France's top health official has highlighted a "worrying trend" in Covid-19 infection and hospitalisation numbers across the country even before the effects of gatherings over the Christmas period begin to manifest.
Salomon highlighted four key areas of concern: coronavirus transmissions during family gatherings, the resumption of school, two new variants of the virus from the UK and South Africa, and the weather. These were the main factors behind France's tightened curfew in 15 departments, which came into effect at 6pm on Saturday.
"The earlier the curfew starts, the more effective it is," Salomon said, adding that the tougher curfew, two hours earlier than the rest of the country, was imposed in regions where colder winter temperatures have set in, allowing the coronavirus to circulate more freely.
The departments targeted are also border areas with more movement of people, or rural parts with a more vulnerable populations, he explained.
Paris has so far been spared the 6pm curfew, but it and the rest of France could also be hit if positivity and reproduction rates rise significantly.
The situation in overseas departments in the Caribbean, where many French travelled for the end of year festivities, is being closely monitored. Other mainland areas under watch are Bourgogne-Franche-Comté, the south-eastern PACA and Auvergne-Rhône-Alpes regions.
The government is to make a new assessment of the Covid situation on 7 January. It has already announced that theatres, cinemas and museums will not be allowed to reopen, as had been hoped by France's desperate culture sector.
Ski resorts also face a continued slump, with ski lifts to remain closed. "We are also preparing sports centres and restaurant and café owners for the very likely decision that they will not be able to reopen on 20 January," sources from the office of Prime Minister Jean Castex said.
Ahead of the "Christmas effect", France's rate of infection has already sharply increased from average figures of around 10,000 new cases per day before the holiday season.

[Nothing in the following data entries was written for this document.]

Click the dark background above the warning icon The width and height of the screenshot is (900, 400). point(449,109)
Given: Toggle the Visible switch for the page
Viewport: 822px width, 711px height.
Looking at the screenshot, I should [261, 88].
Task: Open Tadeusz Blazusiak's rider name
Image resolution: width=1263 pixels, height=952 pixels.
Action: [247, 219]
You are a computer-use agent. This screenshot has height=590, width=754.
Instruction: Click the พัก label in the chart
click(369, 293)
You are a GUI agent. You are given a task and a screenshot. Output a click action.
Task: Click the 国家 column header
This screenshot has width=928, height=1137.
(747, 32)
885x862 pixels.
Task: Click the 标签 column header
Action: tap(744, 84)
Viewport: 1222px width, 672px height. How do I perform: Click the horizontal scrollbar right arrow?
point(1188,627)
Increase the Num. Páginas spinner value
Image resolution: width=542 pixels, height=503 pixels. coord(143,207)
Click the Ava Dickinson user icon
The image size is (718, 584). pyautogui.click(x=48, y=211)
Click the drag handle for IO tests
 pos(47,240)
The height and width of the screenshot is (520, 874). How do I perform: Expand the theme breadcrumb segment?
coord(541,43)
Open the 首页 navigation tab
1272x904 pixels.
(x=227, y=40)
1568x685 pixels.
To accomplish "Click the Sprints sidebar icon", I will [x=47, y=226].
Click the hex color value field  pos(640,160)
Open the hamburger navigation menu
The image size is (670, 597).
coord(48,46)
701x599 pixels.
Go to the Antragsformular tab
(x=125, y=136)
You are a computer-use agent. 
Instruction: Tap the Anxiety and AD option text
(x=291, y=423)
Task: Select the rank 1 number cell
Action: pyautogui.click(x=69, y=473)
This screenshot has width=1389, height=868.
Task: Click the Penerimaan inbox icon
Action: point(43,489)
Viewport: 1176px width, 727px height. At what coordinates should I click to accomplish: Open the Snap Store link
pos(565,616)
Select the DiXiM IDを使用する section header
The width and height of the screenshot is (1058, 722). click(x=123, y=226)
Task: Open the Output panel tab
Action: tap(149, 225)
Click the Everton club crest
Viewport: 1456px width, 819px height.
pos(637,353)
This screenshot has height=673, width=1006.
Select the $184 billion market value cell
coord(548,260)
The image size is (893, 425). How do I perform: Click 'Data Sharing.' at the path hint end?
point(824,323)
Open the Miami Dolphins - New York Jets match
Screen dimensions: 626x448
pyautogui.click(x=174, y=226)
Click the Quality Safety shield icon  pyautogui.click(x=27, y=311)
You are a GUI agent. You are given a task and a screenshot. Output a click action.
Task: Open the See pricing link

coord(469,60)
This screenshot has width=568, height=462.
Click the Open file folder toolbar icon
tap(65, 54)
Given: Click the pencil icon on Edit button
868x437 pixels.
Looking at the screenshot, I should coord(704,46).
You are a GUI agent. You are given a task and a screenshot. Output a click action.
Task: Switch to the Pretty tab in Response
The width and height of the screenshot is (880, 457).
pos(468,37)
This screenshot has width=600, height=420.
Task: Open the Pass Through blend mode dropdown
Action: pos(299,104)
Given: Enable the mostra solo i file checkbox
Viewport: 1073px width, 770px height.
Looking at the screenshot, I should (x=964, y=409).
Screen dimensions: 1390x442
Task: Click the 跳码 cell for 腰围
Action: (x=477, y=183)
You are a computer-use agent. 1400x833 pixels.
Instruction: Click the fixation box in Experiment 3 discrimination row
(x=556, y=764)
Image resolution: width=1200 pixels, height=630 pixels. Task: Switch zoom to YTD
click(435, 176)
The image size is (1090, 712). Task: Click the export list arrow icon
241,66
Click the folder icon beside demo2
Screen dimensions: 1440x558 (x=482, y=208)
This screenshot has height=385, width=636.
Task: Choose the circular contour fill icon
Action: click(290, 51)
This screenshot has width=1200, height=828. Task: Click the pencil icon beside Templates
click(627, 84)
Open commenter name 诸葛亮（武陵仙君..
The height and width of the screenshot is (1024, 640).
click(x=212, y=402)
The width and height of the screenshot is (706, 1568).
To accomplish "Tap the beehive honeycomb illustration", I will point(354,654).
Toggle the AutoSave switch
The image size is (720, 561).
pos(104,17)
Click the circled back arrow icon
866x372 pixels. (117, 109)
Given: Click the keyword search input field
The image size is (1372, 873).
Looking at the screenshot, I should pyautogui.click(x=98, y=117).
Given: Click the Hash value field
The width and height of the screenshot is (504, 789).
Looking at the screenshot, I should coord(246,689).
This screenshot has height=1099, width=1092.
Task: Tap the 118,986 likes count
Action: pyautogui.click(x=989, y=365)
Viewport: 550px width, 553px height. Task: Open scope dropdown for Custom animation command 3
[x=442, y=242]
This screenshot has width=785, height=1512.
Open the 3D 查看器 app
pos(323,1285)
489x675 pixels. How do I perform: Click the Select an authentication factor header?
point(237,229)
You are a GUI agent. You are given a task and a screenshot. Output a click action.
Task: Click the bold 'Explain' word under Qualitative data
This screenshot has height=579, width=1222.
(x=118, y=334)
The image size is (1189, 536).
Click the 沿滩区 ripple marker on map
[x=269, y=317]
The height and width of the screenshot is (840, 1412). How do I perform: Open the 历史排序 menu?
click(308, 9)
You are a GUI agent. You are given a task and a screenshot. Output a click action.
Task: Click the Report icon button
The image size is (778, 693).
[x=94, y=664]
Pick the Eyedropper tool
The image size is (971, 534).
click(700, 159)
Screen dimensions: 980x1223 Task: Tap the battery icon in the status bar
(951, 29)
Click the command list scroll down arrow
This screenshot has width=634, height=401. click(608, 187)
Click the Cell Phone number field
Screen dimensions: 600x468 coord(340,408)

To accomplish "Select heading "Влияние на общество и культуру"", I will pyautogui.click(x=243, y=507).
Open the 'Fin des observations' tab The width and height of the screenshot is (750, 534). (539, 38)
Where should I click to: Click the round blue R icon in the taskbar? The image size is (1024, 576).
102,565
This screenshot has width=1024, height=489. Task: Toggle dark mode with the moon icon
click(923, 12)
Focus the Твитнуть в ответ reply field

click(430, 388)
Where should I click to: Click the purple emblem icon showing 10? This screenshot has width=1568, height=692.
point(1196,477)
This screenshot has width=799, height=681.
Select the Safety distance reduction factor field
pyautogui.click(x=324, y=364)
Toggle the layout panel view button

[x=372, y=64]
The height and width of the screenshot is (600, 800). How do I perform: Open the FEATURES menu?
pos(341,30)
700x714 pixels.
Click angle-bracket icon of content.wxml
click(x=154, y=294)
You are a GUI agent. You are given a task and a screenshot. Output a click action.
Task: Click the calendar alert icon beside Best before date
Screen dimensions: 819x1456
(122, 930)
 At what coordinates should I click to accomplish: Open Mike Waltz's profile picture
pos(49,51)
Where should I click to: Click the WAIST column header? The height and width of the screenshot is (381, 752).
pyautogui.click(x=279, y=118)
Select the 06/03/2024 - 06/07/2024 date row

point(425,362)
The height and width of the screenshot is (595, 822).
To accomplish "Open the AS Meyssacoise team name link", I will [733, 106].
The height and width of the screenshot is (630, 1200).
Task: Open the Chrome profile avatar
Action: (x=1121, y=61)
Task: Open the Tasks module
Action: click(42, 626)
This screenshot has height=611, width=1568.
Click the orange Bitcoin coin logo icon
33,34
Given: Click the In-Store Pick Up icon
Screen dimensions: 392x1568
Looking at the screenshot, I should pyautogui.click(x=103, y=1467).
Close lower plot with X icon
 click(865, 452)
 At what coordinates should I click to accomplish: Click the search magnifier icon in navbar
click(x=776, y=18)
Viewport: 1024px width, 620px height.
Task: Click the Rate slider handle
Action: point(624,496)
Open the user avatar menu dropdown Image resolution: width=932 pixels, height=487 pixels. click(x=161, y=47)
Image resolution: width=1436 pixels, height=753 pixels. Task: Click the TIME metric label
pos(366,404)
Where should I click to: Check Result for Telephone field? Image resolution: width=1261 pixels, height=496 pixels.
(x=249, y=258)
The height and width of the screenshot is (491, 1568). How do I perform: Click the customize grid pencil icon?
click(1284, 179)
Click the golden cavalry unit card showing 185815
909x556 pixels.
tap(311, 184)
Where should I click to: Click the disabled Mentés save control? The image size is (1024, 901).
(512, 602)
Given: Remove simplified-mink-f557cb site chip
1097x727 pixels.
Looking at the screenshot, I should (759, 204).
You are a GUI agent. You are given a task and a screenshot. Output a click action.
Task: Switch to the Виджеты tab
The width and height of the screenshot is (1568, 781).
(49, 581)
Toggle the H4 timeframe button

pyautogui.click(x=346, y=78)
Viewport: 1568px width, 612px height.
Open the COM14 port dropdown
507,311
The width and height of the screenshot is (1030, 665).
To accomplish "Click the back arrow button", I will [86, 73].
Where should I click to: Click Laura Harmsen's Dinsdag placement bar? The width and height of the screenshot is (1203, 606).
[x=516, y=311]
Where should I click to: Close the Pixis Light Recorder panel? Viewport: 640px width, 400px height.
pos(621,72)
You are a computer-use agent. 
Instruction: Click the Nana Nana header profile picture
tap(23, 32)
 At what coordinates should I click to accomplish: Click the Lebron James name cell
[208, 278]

"On Monday 28 December, there were 22,480 new cases recorded, more than the two previous Mondays. The 19,775 cases on 29 December is higher than the two previous Tuesdays," said Salomon.
"Hospital admissions remain persistently high, with between 1,000 and 1,200 per day. Some 25,000 people are hospitalised, including 2,600 in intensive care."
Salomon urged citizens to continue to respect barrier gestures, to download the TousAntiCovid tracking app and to self-isolate yourself in the event of the slightest doubt.
France began its vaccination campaign in elderly healthcare centres on 27 December, but the government has come under fire for making slow progress.
An impatient President Emmanuel Macron has slammed the pace of the vaccine rollout, saying it was as slow as a "family stroll", and that it "does not meet the needs of the moment, nor the needs French".
In a recent survey, already strong French resistance to the vaccine rose further still, with only 40 percent of French said they intend to get the jab.